Why does India have a "no-first-use" policy for nuclear weapons? Shouldn't India strike before the damage is done, how practical is this policy?
Answer by Alfred W Croucher:
- The nuclear option is one which should ensure no one would be willing to invade or otherwise attack be interests of the country so armed.
- As such it would be most effective as s deterrent if no such assurance was given. So long as an attacker used only conventional weapons they would be immune to nuclear retaliation.
- During the Cold War however the U.S. Adopted the policy of asserting their willingness to use the nuclear option first if necessary.
- To underscore their claim to be only concerned with defense, and as a tool in their leadership of the world "Peace" movement the USSR adopted the "No first strike" policy.
- This policy is a useful tool of propaganda, but as the question implies, a dubious deterrent.
- The policy of "Mutally Assured Distruction" has been a great success, arguably can be seen as responsible for the nearly 70 years of peace the Baby Boomers have enjoyed.
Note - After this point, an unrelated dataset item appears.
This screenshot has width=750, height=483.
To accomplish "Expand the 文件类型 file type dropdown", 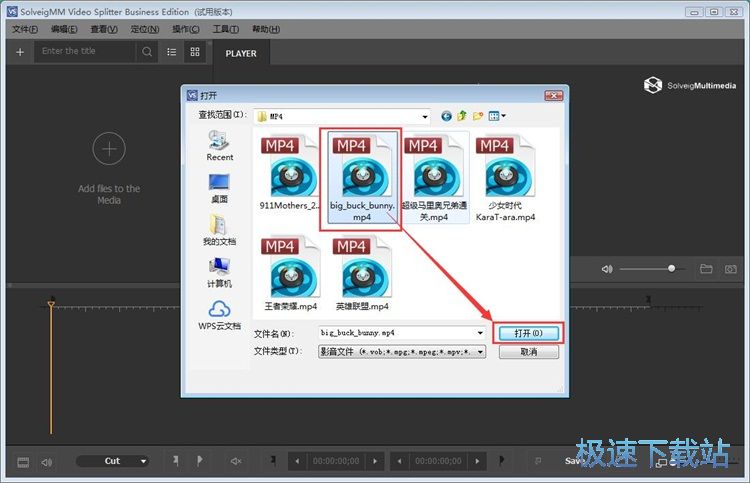I will tap(481, 352).
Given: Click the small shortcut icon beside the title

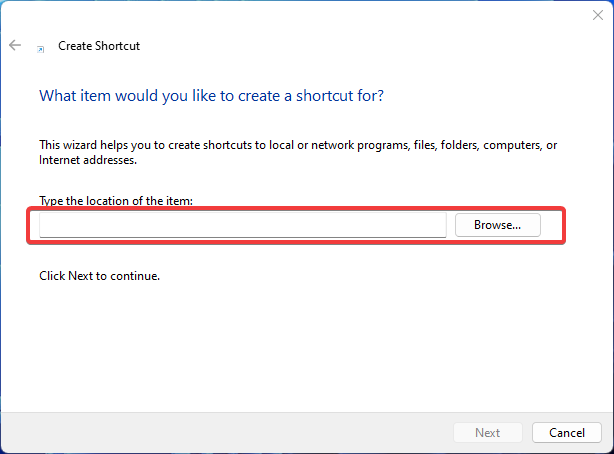Looking at the screenshot, I should click(40, 49).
No country with nuclear weapons has been invaded by another country.
- Sadly this has resulted in super-national terror groups such as Al-Qaeda taking action into their own hands. Eg the World Trade Towers attack. Fortunately they do not appear to have gained nuclear weapons to date.
- Back to India, we may say that a "No First Strike" policy is unlikely to deter Pakistan from 'tolerating' the efforts of extremist groups attacking Indian targets. Clearly a more aggressive policy should act as greater deterrent.
- Perhaps India's old role as a Third World country, strongly interested in 'world peace' and socialism does not permit her to take such a position. That's a pity.